THE DATA:

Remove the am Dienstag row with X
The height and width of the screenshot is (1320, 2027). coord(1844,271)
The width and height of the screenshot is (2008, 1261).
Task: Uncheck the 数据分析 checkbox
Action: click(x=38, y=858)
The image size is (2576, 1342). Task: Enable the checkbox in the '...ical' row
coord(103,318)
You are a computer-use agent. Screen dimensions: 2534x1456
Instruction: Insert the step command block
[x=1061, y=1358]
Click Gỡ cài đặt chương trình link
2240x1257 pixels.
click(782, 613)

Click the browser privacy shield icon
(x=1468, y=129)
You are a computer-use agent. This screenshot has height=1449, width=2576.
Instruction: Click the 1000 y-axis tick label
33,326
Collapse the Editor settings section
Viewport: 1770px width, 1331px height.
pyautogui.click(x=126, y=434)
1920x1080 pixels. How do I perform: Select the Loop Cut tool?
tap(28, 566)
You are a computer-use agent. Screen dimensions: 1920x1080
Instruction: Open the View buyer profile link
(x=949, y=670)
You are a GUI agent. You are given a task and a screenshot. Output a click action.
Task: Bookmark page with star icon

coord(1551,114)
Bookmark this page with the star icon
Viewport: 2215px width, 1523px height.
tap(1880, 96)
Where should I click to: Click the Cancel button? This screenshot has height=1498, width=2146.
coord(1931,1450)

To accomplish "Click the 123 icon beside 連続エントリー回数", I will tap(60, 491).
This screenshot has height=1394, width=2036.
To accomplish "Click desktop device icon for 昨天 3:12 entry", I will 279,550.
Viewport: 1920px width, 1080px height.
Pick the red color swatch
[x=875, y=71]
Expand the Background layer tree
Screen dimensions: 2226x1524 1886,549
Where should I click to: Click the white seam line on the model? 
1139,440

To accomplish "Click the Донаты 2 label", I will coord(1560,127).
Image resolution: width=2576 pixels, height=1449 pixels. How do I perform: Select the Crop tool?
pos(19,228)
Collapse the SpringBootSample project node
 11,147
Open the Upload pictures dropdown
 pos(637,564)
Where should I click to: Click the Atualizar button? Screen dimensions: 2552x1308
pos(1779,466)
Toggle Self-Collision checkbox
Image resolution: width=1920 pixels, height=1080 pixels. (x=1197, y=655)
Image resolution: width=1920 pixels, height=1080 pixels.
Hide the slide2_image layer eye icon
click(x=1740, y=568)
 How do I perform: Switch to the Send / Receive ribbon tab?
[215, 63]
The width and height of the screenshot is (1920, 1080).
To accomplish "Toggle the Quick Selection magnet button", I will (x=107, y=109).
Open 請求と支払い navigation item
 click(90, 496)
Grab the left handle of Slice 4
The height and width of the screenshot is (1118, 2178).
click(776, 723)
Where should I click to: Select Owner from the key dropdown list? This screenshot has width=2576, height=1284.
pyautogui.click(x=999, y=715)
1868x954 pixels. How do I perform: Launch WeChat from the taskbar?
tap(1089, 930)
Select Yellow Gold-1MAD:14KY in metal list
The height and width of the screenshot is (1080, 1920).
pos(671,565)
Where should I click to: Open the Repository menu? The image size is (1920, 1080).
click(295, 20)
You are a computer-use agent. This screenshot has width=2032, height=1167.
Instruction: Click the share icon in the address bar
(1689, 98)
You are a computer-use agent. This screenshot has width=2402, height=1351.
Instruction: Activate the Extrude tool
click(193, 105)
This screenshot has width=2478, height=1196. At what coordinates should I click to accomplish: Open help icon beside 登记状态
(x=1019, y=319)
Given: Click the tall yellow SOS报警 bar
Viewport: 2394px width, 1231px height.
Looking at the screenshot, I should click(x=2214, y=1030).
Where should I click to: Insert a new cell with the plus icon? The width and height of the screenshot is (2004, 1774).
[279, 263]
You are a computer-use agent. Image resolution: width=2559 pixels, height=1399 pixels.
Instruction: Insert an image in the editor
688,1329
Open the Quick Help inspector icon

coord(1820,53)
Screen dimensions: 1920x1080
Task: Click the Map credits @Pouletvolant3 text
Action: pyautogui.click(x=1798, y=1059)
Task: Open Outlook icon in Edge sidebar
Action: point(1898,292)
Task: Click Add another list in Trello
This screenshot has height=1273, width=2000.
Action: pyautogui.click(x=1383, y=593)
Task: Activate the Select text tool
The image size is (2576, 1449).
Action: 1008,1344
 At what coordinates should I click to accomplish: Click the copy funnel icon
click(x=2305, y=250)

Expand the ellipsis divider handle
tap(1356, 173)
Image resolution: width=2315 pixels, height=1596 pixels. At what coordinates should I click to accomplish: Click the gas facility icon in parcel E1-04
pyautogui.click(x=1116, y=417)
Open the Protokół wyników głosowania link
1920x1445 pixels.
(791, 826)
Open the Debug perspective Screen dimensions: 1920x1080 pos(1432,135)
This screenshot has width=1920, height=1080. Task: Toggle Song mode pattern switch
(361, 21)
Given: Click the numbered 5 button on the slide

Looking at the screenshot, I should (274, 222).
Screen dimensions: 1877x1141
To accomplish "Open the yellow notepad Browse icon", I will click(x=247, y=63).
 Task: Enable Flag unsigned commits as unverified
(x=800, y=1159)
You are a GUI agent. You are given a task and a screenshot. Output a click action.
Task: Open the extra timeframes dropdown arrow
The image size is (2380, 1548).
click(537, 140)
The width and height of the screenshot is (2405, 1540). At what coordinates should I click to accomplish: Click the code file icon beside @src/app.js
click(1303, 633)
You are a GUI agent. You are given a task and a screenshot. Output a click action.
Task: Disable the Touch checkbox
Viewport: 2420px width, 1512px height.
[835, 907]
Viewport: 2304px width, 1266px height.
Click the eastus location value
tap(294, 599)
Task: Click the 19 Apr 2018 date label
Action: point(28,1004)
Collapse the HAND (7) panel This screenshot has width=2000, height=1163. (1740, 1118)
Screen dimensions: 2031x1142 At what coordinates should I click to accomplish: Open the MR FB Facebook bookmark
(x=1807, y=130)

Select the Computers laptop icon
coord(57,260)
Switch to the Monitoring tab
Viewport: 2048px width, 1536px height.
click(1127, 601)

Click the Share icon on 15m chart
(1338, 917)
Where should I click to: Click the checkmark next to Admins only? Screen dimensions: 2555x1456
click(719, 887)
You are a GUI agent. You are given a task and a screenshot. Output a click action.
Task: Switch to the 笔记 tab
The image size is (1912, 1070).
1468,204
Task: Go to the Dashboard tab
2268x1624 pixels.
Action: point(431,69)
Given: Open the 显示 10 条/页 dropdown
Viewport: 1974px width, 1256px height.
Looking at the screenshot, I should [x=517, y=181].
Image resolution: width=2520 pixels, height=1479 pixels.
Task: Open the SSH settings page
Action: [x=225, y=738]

ACTIVITY: Reproduce all the entries above. Match them exactly.

TASK SOLUTION:
Remove the am Dienstag row with X
The height and width of the screenshot is (1320, 2027). coord(1844,271)
The width and height of the screenshot is (2008, 1261).
Task: Uncheck the 数据分析 checkbox
Action: click(x=38, y=858)
The image size is (2576, 1342). Task: Enable the checkbox in the '...ical' row
coord(103,318)
You are a computer-use agent. Screen dimensions: 2534x1456
Instruction: Insert the step command block
[x=1061, y=1358]
Click Gỡ cài đặt chương trình link
2240x1257 pixels.
click(782, 613)

Click the browser privacy shield icon
(x=1468, y=129)
You are a computer-use agent. This screenshot has height=1449, width=2576.
Instruction: Click the 1000 y-axis tick label
33,326
Collapse the Editor settings section
Viewport: 1770px width, 1331px height.
pyautogui.click(x=126, y=434)
1920x1080 pixels. How do I perform: Select the Loop Cut tool?
tap(28, 566)
You are a computer-use agent. Screen dimensions: 1920x1080
Instruction: Open the View buyer profile link
(x=949, y=670)
You are a GUI agent. You are given a task and a screenshot. Output a click action.
Task: Bookmark page with star icon

coord(1551,114)
Bookmark this page with the star icon
Viewport: 2215px width, 1523px height.
tap(1880, 96)
Where should I click to: Click the Cancel button? This screenshot has height=1498, width=2146.
coord(1931,1450)

To accomplish "Click the 123 icon beside 連続エントリー回数", I will tap(60, 491).
This screenshot has height=1394, width=2036.
To accomplish "Click desktop device icon for 昨天 3:12 entry", I will 279,550.
Viewport: 1920px width, 1080px height.
Pick the red color swatch
[x=875, y=71]
Expand the Background layer tree
Screen dimensions: 2226x1524 1886,549
Where should I click to: Click the white seam line on the model? 
1139,440

To accomplish "Click the Донаты 2 label", I will coord(1560,127).
Image resolution: width=2576 pixels, height=1449 pixels. How do I perform: Select the Crop tool?
pos(19,228)
Collapse the SpringBootSample project node
 11,147
Open the Upload pictures dropdown
 pos(637,564)
Where should I click to: Click the Atualizar button? Screen dimensions: 2552x1308
pos(1779,466)
Toggle Self-Collision checkbox
Image resolution: width=1920 pixels, height=1080 pixels. (x=1197, y=655)
Image resolution: width=1920 pixels, height=1080 pixels.
Hide the slide2_image layer eye icon
click(x=1740, y=568)
 How do I perform: Switch to the Send / Receive ribbon tab?
[215, 63]
The width and height of the screenshot is (1920, 1080).
To accomplish "Toggle the Quick Selection magnet button", I will (x=107, y=109).
Open 請求と支払い navigation item
 click(90, 496)
Grab the left handle of Slice 4
The height and width of the screenshot is (1118, 2178).
click(776, 723)
Where should I click to: Select Owner from the key dropdown list? This screenshot has width=2576, height=1284.
pyautogui.click(x=999, y=715)
1868x954 pixels. How do I perform: Launch WeChat from the taskbar?
tap(1089, 930)
Select Yellow Gold-1MAD:14KY in metal list
The height and width of the screenshot is (1080, 1920).
pos(671,565)
Where should I click to: Open the Repository menu? The image size is (1920, 1080).
click(295, 20)
You are a computer-use agent. This screenshot has width=2032, height=1167.
Instruction: Click the share icon in the address bar
(1689, 98)
You are a computer-use agent. This screenshot has width=2402, height=1351.
Instruction: Activate the Extrude tool
click(193, 105)
This screenshot has width=2478, height=1196. At what coordinates should I click to accomplish: Open help icon beside 登记状态
(x=1019, y=319)
Given: Click the tall yellow SOS报警 bar
Viewport: 2394px width, 1231px height.
Looking at the screenshot, I should click(x=2214, y=1030).
Where should I click to: Insert a new cell with the plus icon? The width and height of the screenshot is (2004, 1774).
[279, 263]
You are a computer-use agent. Image resolution: width=2559 pixels, height=1399 pixels.
Instruction: Insert an image in the editor
688,1329
Open the Quick Help inspector icon

coord(1820,53)
Screen dimensions: 1920x1080
Task: Click the Map credits @Pouletvolant3 text
Action: pyautogui.click(x=1798, y=1059)
Task: Open Outlook icon in Edge sidebar
Action: point(1898,292)
Task: Click Add another list in Trello
This screenshot has height=1273, width=2000.
Action: pyautogui.click(x=1383, y=593)
Task: Activate the Select text tool
The image size is (2576, 1449).
Action: 1008,1344
 At what coordinates should I click to accomplish: Click the copy funnel icon
click(x=2305, y=250)

Expand the ellipsis divider handle
tap(1356, 173)
Image resolution: width=2315 pixels, height=1596 pixels. At what coordinates should I click to accomplish: Click the gas facility icon in parcel E1-04
pyautogui.click(x=1116, y=417)
Open the Protokół wyników głosowania link
1920x1445 pixels.
(791, 826)
Open the Debug perspective Screen dimensions: 1920x1080 pos(1432,135)
This screenshot has width=1920, height=1080. Task: Toggle Song mode pattern switch
(361, 21)
Given: Click the numbered 5 button on the slide

Looking at the screenshot, I should (274, 222).
Screen dimensions: 1877x1141
To accomplish "Open the yellow notepad Browse icon", I will click(x=247, y=63).
 Task: Enable Flag unsigned commits as unverified
(x=800, y=1159)
You are a GUI agent. You are given a task and a screenshot. Output a click action.
Task: Open the extra timeframes dropdown arrow
The image size is (2380, 1548).
click(537, 140)
The width and height of the screenshot is (2405, 1540). At what coordinates should I click to accomplish: Click the code file icon beside @src/app.js
click(1303, 633)
You are a GUI agent. You are given a task and a screenshot. Output a click action.
Task: Disable the Touch checkbox
Viewport: 2420px width, 1512px height.
[835, 907]
Viewport: 2304px width, 1266px height.
Click the eastus location value
tap(294, 599)
Task: Click the 19 Apr 2018 date label
Action: point(28,1004)
Collapse the HAND (7) panel This screenshot has width=2000, height=1163. (1740, 1118)
Screen dimensions: 2031x1142 At what coordinates should I click to accomplish: Open the MR FB Facebook bookmark
(x=1807, y=130)

Select the Computers laptop icon
coord(57,260)
Switch to the Monitoring tab
Viewport: 2048px width, 1536px height.
click(1127, 601)

Click the Share icon on 15m chart
(1338, 917)
Where should I click to: Click the checkmark next to Admins only? Screen dimensions: 2555x1456
click(719, 887)
You are a GUI agent. You are given a task and a screenshot. Output a click action.
Task: Switch to the 笔记 tab
The image size is (1912, 1070).
1468,204
Task: Go to the Dashboard tab
2268x1624 pixels.
Action: point(431,69)
Given: Open the 显示 10 条/页 dropdown
Viewport: 1974px width, 1256px height.
Looking at the screenshot, I should [x=517, y=181].
Image resolution: width=2520 pixels, height=1479 pixels.
Task: Open the SSH settings page
Action: [x=225, y=738]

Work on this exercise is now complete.